▶ _Task goal_
Pick out the lines below that include the string "Toggle".

▶ _Dataset extract_
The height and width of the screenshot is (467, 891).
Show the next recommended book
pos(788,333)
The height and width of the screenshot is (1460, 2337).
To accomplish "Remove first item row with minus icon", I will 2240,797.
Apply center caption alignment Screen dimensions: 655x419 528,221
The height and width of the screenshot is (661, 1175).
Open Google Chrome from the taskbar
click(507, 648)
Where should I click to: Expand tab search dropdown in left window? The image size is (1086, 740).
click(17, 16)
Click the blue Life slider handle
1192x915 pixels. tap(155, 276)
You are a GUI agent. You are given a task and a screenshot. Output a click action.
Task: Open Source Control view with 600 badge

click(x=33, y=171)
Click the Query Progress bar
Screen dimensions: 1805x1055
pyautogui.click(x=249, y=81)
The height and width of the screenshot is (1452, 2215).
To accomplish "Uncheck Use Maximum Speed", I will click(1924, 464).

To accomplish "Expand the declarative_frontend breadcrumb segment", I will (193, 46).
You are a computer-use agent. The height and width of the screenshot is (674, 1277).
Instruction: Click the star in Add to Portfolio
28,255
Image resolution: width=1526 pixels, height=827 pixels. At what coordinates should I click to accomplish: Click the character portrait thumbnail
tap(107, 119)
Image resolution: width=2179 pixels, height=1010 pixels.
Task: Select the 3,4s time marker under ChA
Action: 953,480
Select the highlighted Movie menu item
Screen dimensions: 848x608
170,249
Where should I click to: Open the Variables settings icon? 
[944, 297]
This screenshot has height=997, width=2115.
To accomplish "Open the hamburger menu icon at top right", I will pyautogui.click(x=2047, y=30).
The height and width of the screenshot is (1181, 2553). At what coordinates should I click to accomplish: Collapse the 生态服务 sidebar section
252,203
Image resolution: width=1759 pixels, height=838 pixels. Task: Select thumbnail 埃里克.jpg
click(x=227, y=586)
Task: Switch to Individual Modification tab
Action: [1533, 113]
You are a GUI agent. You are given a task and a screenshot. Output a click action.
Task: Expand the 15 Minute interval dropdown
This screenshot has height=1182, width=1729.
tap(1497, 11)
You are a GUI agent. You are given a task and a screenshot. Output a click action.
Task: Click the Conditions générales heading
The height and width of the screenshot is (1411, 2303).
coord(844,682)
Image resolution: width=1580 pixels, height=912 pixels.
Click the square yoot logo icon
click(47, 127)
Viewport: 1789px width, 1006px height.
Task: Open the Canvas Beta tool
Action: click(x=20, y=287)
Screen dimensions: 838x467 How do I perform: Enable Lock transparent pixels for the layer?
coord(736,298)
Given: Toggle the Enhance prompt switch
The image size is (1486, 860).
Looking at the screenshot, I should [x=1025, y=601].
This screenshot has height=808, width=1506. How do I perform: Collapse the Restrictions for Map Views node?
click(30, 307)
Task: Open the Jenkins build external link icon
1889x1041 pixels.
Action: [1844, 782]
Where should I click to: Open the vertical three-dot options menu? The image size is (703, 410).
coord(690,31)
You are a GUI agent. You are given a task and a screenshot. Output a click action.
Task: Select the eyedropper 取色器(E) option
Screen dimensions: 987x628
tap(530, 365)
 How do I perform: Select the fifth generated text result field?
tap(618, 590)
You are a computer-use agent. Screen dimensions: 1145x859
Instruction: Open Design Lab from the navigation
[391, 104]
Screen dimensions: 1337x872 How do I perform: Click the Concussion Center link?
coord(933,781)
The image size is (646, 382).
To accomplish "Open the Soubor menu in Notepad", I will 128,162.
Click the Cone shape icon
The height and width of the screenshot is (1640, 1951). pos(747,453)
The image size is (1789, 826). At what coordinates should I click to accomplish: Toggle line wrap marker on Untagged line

▶ _Response for this exercise_
Given: Toggle the Enhance prompt switch
The image size is (1789, 826). At what coordinates should I click to accomplish: Toggle line wrap marker on Untagged line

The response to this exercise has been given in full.